One of my childhood heroes, a cartoon television show host named Cowboy Bob, used to say, “If you can’t say anything nice, don’t say anything at all.”  I have often omitted the daily details of my life, considering that the public version of my journal might be less encouraging with the daily struggles included.  But I have to admit, I can only relate to people who struggle, so allow me to be honest about a couple things that have been darkening the skies over my head recently.

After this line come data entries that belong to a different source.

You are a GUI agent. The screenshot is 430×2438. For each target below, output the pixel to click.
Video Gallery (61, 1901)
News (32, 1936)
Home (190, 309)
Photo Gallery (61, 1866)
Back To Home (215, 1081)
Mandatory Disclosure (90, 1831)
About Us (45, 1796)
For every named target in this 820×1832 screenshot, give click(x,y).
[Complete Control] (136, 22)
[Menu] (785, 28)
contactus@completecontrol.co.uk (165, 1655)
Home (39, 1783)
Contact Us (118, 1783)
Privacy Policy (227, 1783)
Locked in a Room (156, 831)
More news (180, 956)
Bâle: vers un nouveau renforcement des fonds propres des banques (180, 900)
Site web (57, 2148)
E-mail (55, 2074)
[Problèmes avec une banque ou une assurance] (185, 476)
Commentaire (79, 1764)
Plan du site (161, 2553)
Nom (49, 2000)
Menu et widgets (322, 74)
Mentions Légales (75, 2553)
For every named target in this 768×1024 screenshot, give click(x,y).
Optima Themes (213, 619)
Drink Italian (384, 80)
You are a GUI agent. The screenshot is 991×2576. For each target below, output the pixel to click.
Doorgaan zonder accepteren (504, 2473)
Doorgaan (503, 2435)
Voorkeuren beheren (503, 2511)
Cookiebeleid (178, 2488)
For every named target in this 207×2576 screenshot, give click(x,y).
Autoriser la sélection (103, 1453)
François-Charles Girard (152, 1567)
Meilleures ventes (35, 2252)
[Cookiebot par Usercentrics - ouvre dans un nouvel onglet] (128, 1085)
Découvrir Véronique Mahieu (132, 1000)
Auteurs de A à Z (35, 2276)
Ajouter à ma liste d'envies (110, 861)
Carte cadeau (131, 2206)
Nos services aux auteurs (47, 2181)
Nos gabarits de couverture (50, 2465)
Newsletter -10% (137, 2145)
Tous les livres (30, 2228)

Mortgage, marriage, and muscle are the new golden arches of my insanity lately.  I am trusting God to do what I cannot do, but having trouble doing my part with regard to all three of these things.  The economy has hurt my household in several gut-punches over the last year, and I am struggling to keep my financial head above water, while my house remains well under it.  Likewise, I am powerless over others, but responsible to my relationships with them, and none so much as with my bride.  The “live and let live” routine has gotten a little more hands-off then I would prefer, and the distance between me and the object of my affection has grown painfully long.  Add to that, the shape God is sculpting me into has apparently required more muscle mass, which registers on the scale in pounds.  My history has programmed me to fear a climbing scale needle, but what I fear is in contrast to what I know, and that is that God knows what He is doing, and He is faithful to accomplish what He started, if I am faithful to let Him do it.  Submission is difficult, but it is easier than faithful action, and faith without works is just as dead as rebellion.

More than any craving I have endured, I am hungry to know God’s will for me and to have the power to carry that out!  Being still and resting is the prescription for the day, but I thought I might add why that is such a struggle for me today.

God bless you as you endure your own hardship today, and seek and follow His will for you.